In this month’s column, we delve into the sensitive topic of transitioning financial advisors. In locales like Prescott, where face-to-face interaction holds significance in retirement communities, such decisions carry weight. Compounded by a significant portion of financial advisors nearing retirement age, establishing trust in managing one’s finances can be daunting. Yet, change is inevitable and, when handled with care, can ease concerns.

When contemplating a switch, thorough research and interviewing potential replacements are paramount. Subsequently, the bulk of the transition process is overseen by the new advisor. Concerns about notifying the previous advisor or facilitating transfers are often assuaged by signing new account paperwork, delegating such tasks to the new office. However, a courtesy call to the previous advisor is recommended.

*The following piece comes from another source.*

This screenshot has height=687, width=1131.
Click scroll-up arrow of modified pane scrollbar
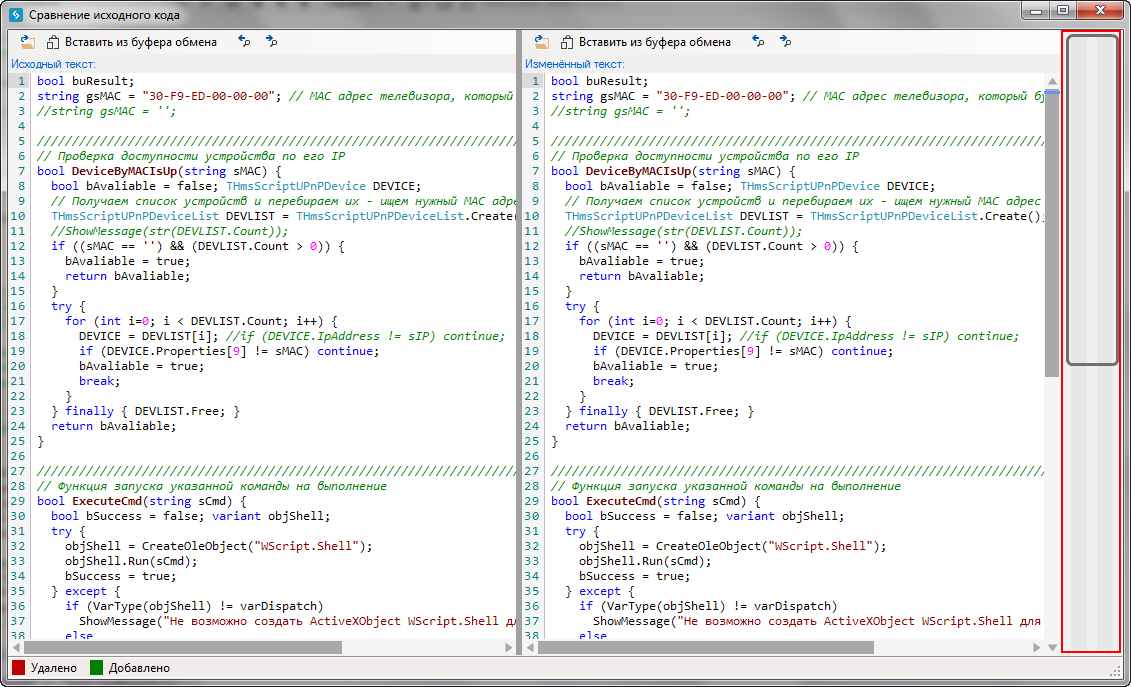coord(1051,81)
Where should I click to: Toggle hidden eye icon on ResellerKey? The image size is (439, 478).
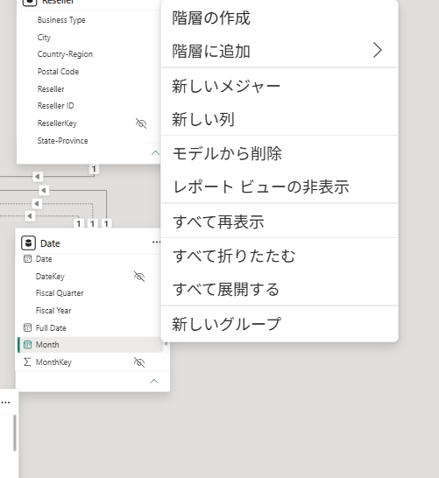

Here’s what to expect once the decision is made:

  • Your new advisor will initiate paperwork for asset transfers, which may involve direct communication with clients for complex transfers, such as those from retirement plans.
  • Expect a flurry of compliance paperwork accompanying the transfer, though opting for paperless account notifications can streamline this process.
  • Asset transfers are typically executed “in kind” to maintain continuity, with subsequent reallocation as deemed appropriate, especially concerning tax implications.
  • Asset transfers precede the migration of cost basis information, presenting an opportune moment to ensure its accuracy.
  • Following asset transfers, residual dividends and fractional shares may transition over time.
  • Monitoring statements closely for around 60 days post-transfer ensures the completeness of asset migration.
  • While the standard transition duration spans 2 to 3 weeks, retirement plans may introduce additional complexities, such as rollover provisions contingent upon plan specifics like tenure or age requirements.
  • Some practical reminders and general advice for navigating advisor changes:
  • Expect tax reporting from both the previous and new advisors, typically in the form of 1099s and K-1s.
  • Tax reporting documents may extend into the first weeks of March, a recurring frustration for clients.
  • Consider printing out your December 31 Statement if opting for paperless statements, retaining it for seven years.

In the realm of financial management, varied approaches abound, with no singular correct path. If change becomes necessary, the transition, despite paperwork volume, may prove less burdensome than anticipated. As we navigate the market’s ebbs and flows, here’s to planning a promising year ahead with the right advisor on your side.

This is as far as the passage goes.